More particularly, the campaign manager 212 can provide a graphical interface for the advertisers 204 enabling the advertisers 204 to manage their ad campaigns. The data, statistics, and analytical tools can include, budget management, time management, reports on various kinds of statistics. Specifically, the reports on various statistics can include amount of time the readers 206 spend viewing content, number of clicks the readers 206 make, social media exposure, and conversion rates.

The publishers 208 can interface with the deliverer block 118 through a domain manager 214. The domain manager 214 can provide the publishers 208 with information such as financial information, availabilities, and reports.

The article deliverer 210 can be coupled to a reader manager 216. The reader manager 216 can operate as an internal sub-component of the deliverer block 118 that is coupled to the article deliverer 210.

The reader manager 216 functions as a data source for factors that can be used by the article deliverer 210. The reader manager 216 can store the readers 206 online activities and histories that can be used by the article deliverer 210 to provide recommendations to the articles 128 or to provide the articles 128 themselves.

The processors 114 of FIG. 1 can execute steps of control flows, implementing the article deliverer 210, the campaign manager 212, and the domain manager 214. The reader manager 216 can be implemented and utilize the processors 114 to execute control flows for the reader manager 216.

The reader manager 216 can further utilize non-transitory computer readable medium to store the histories and the activities of the readers 206. The deliverer block 118 is depicted as coupled to the databases 116, which can directly provide the domains 124, the URLs 126, and the articles 128 to the deliverer block 118.

Referring now to FIG. 3, therein is shown a control flow for the article deliverer 210 of FIG. 2. The steps of the control flow can be executed by the processors 114 of FIG. 1. Further, data used by the steps of the control flow or resulting from the steps of the control flow can be stored in non-transitory computer readable medium, for example in the database 116 of FIG. 1.

The article deliverer 210 can begin with a collection of information in a collection step 302. The collection step 302 can collect reader information 304 about the reader 206 of FIG. 2 with a creative 306.

The reader information 304 can include information such as current page, current session, click histories and browsing histories. It is contemplated that the readers 206 entire click history can be collected and three days of the readers 206 browsing history.

The reader information 304 can be collected by the creative 306 as used herein means a piece of code for the publishers 208 to install into the publisher websites 110. The creative 306 collects the reader information 304 and makes requests to the deliverer block 118 of FIG. 1 for appropriate articles 128 of FIG. 1, which can be advertisements.

The collection step 302 can further collect creative information 308. The creative information 308 can include the position of the creative 306 relative to other components on the publisher websites 110, the transparency of the creative 306, and the number of creatives 306 used by the publisher websites 110.

[GIVEN INFORMATION]

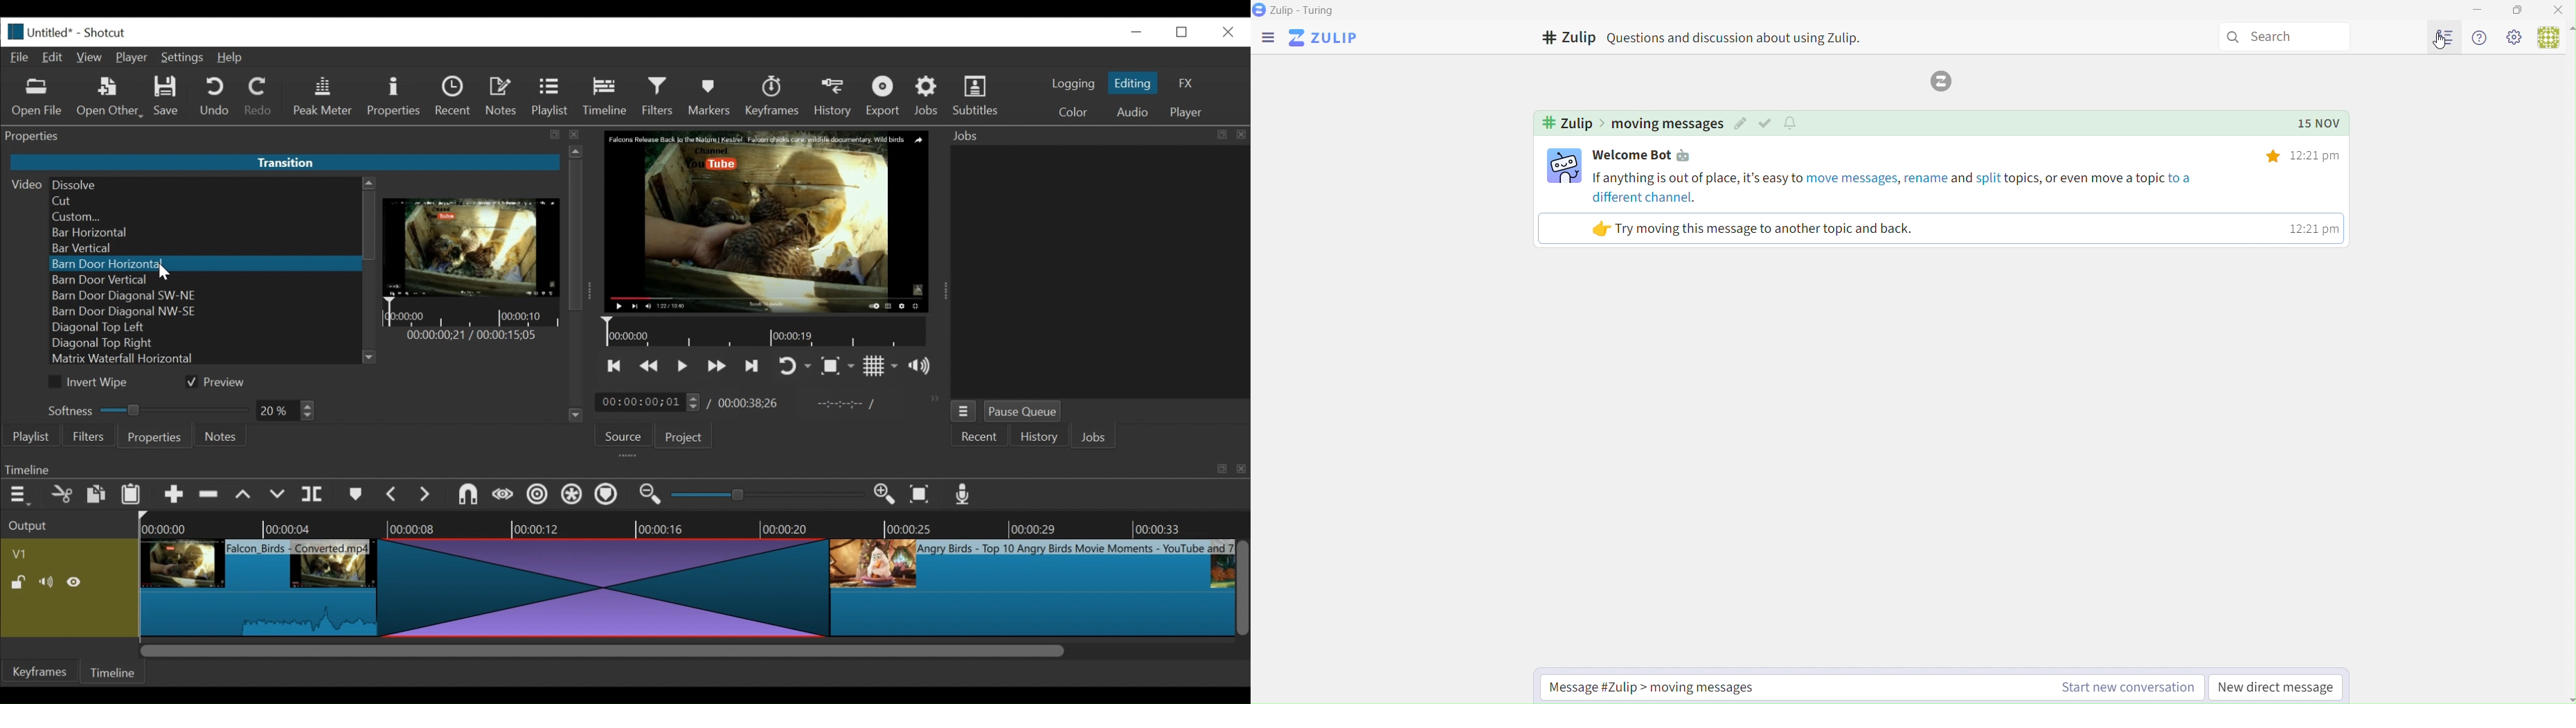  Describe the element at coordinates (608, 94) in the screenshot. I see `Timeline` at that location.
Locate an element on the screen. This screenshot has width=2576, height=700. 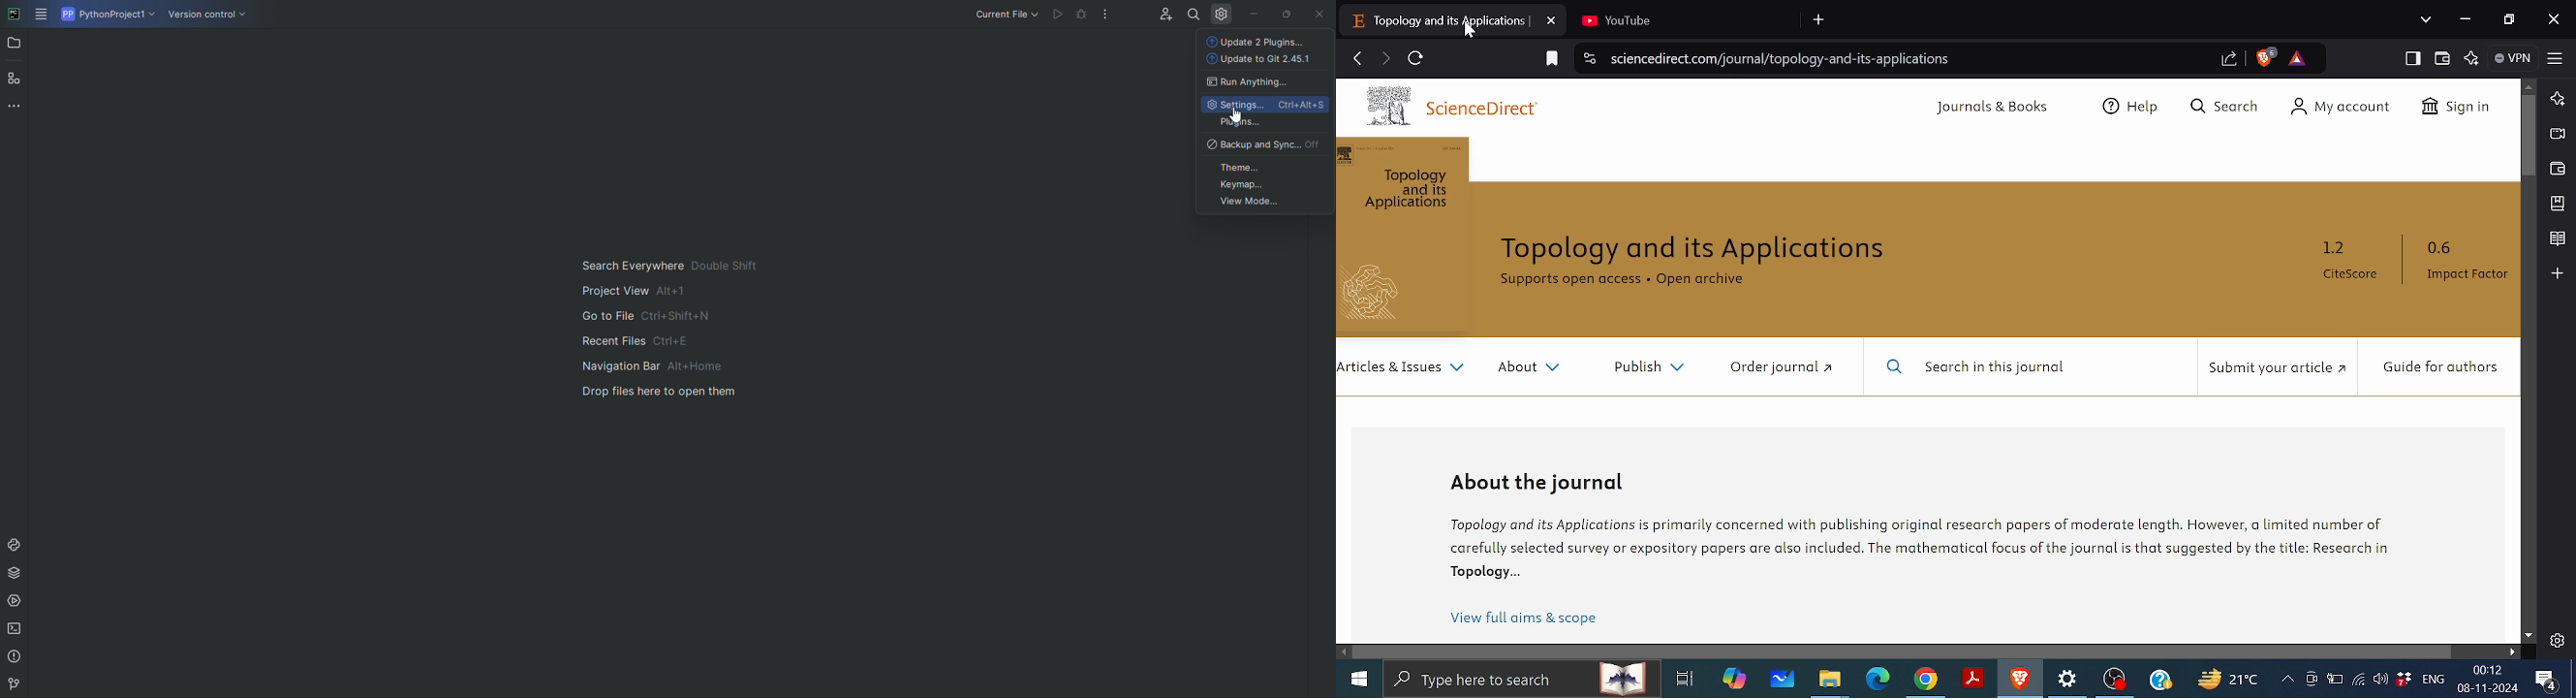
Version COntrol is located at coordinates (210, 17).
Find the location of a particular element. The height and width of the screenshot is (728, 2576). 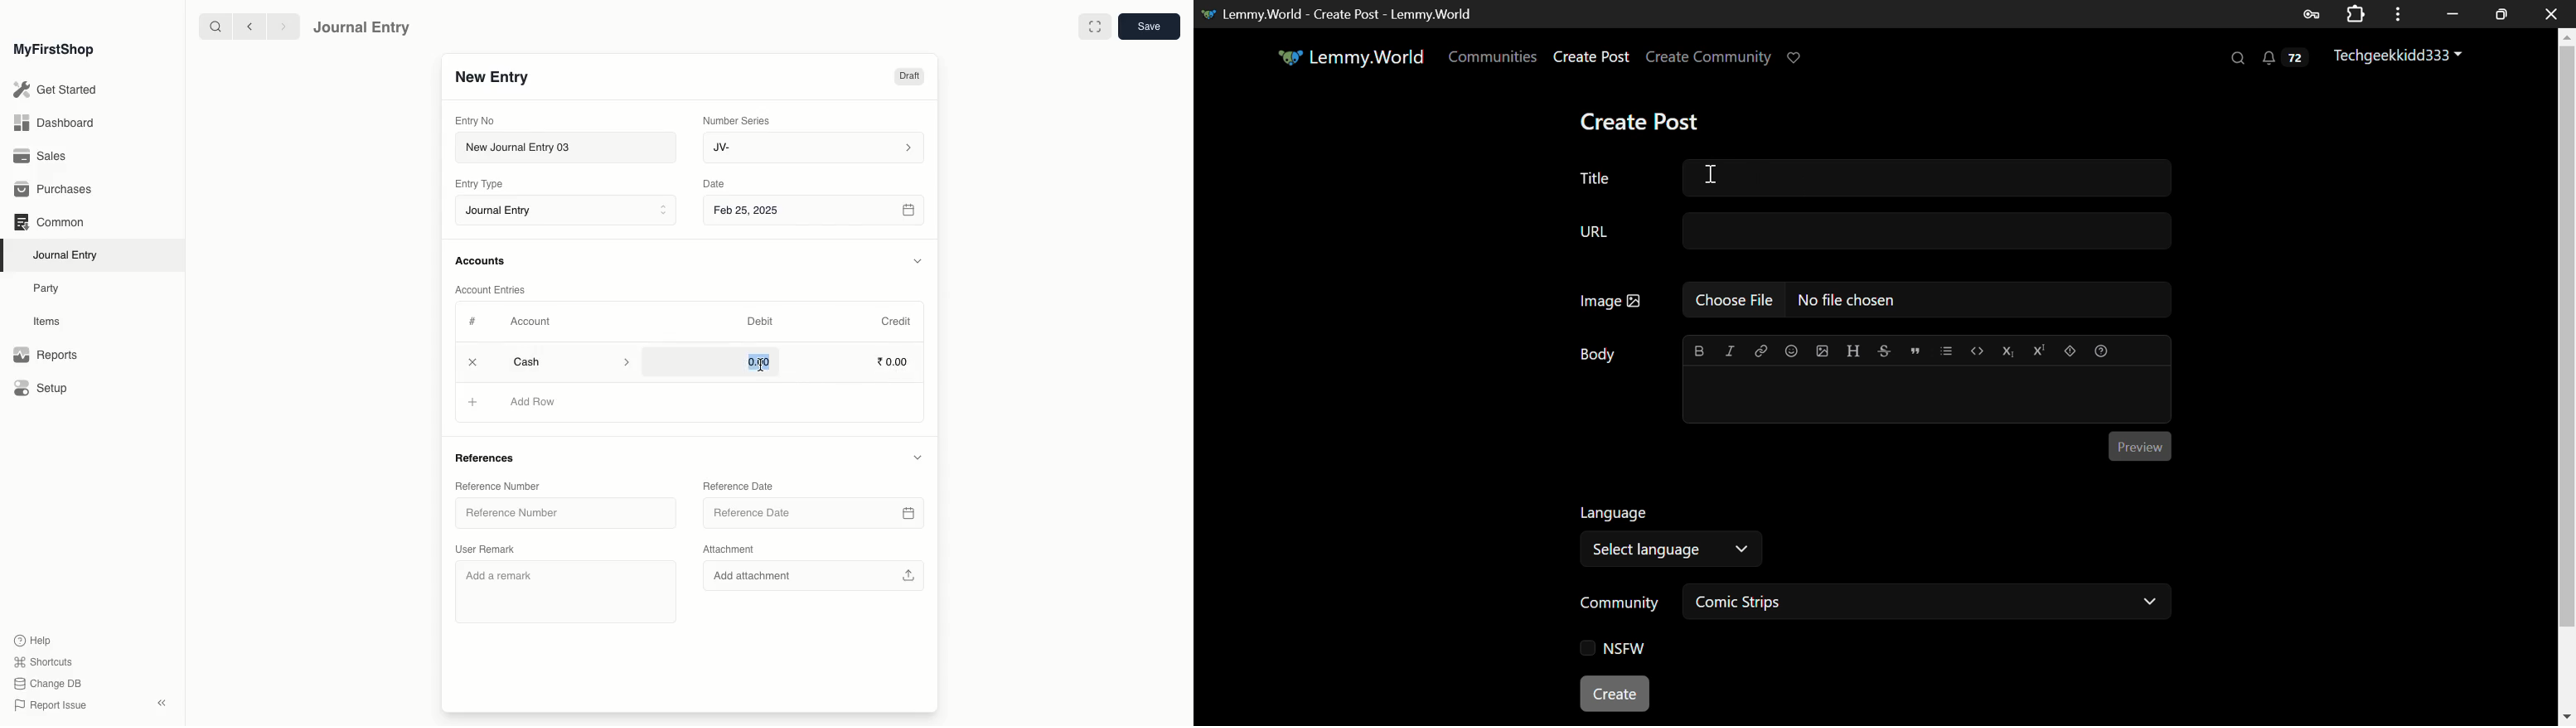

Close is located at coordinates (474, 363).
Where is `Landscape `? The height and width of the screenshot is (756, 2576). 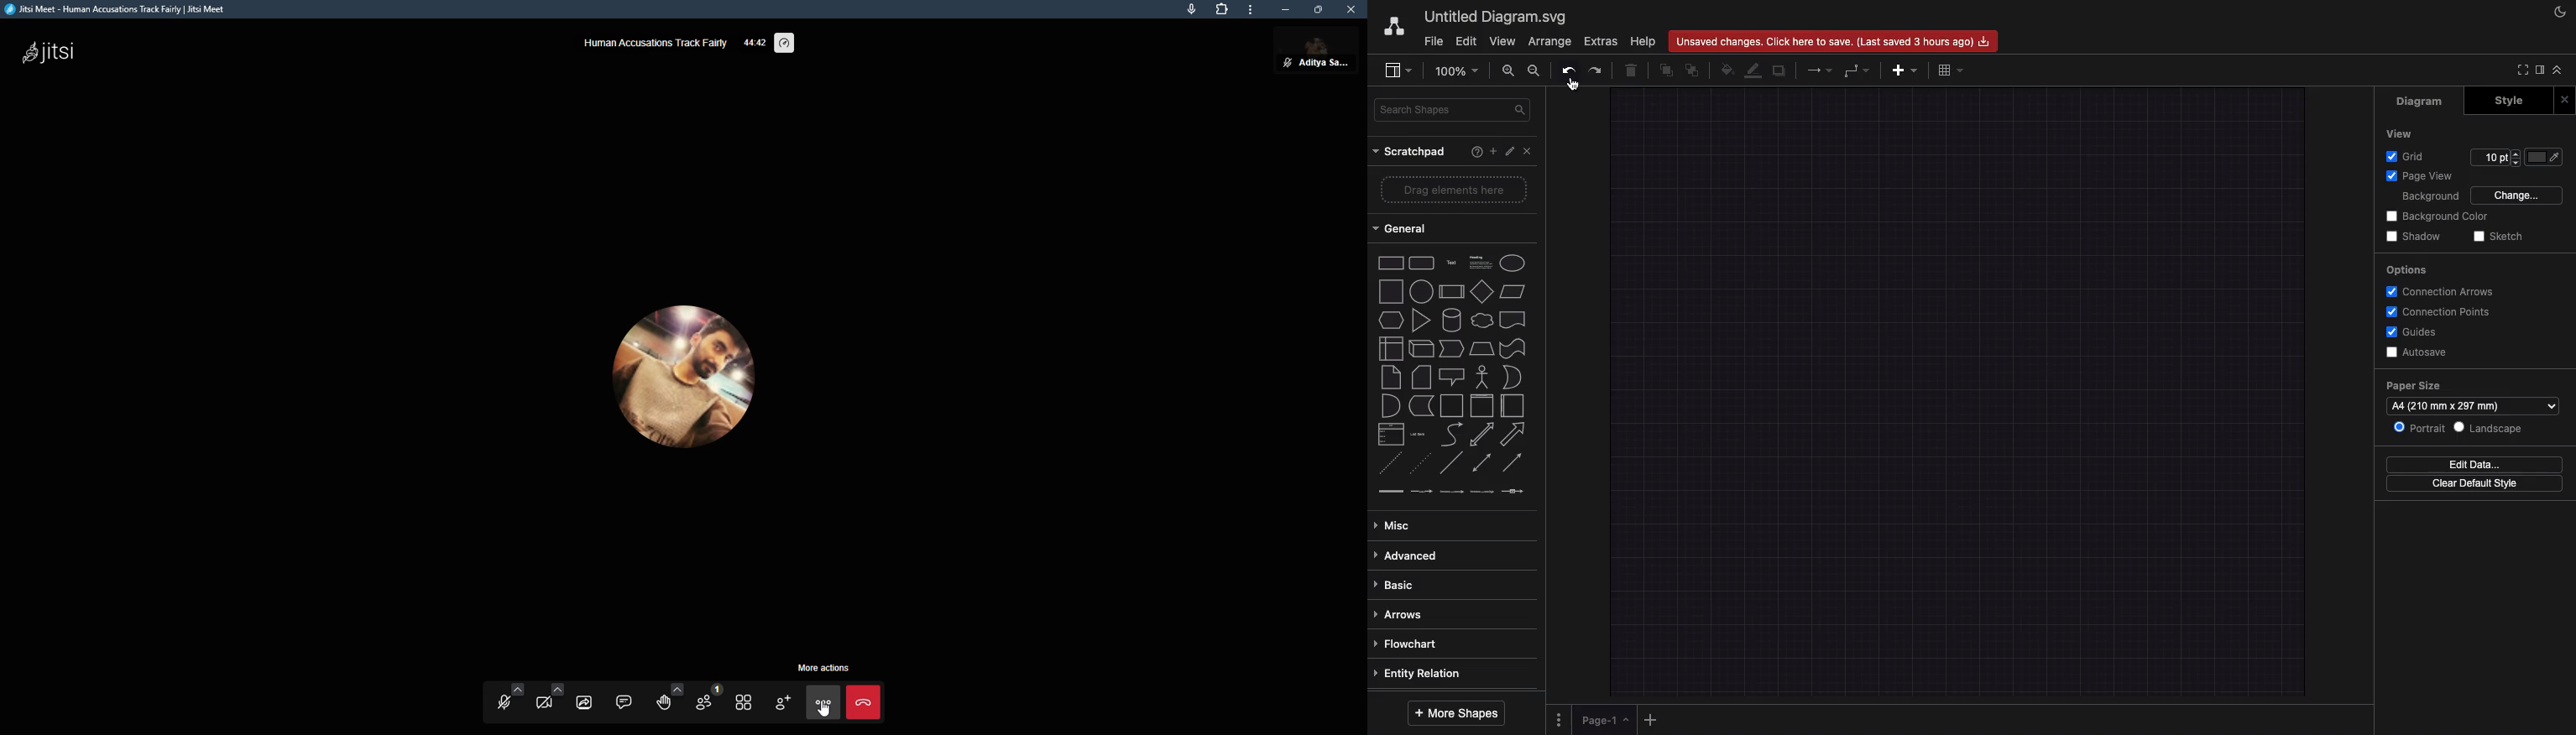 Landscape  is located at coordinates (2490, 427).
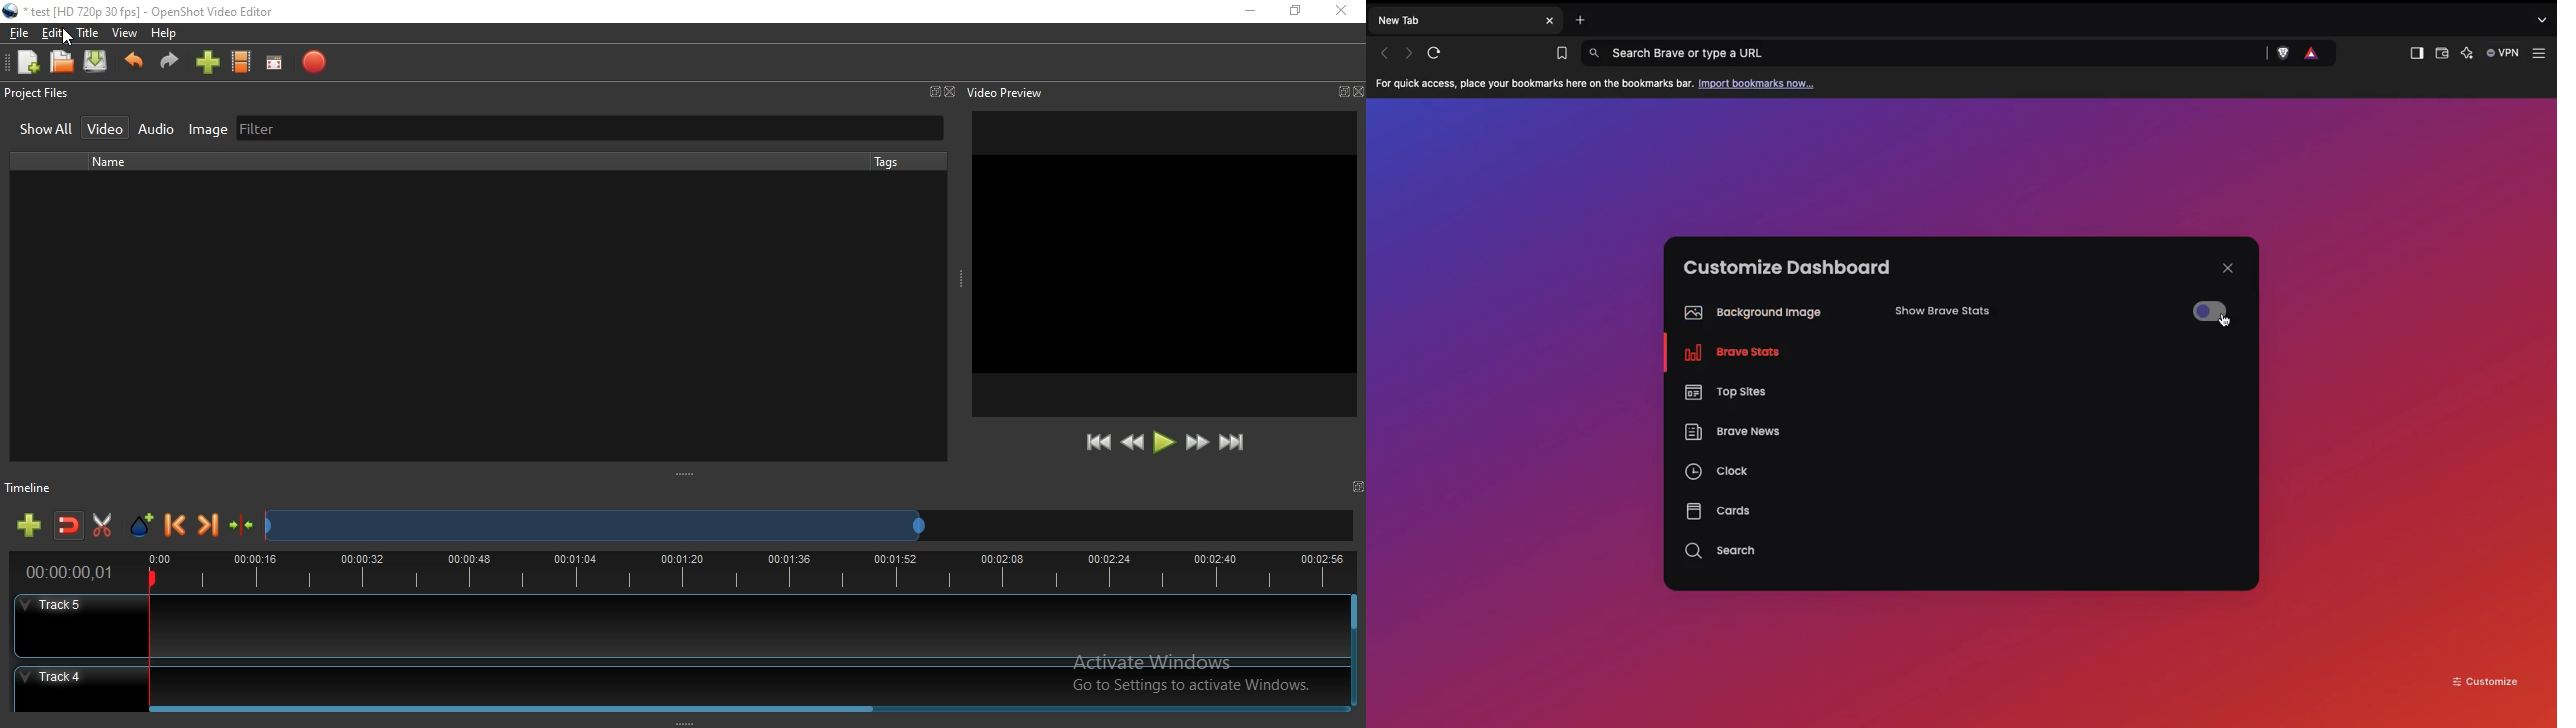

[GIVEN INSTRUCTION 1] In the passage on ad and article delivery, which kinds of statistics can the reports include? List every one.
[GIVEN INSTRUCTION 2] Recast the records as a numbered list, from the start of the records up to and including the line with "Version COntrol is". Leave out blank lines and pictures.

[WORKED ANSWER 1]
- The amount of time the readers spend viewing content
- The number of clicks the readers make
- Social media exposure
- Conversion rates

[WORKED ANSWER 2]
1.   Describe the element at coordinates (608, 94) in the screenshot. I see `Timeline` at that location.
2. Locate an element on the screen. This screenshot has width=2576, height=700. 
3. Version COntrol is located at coordinates (210, 17).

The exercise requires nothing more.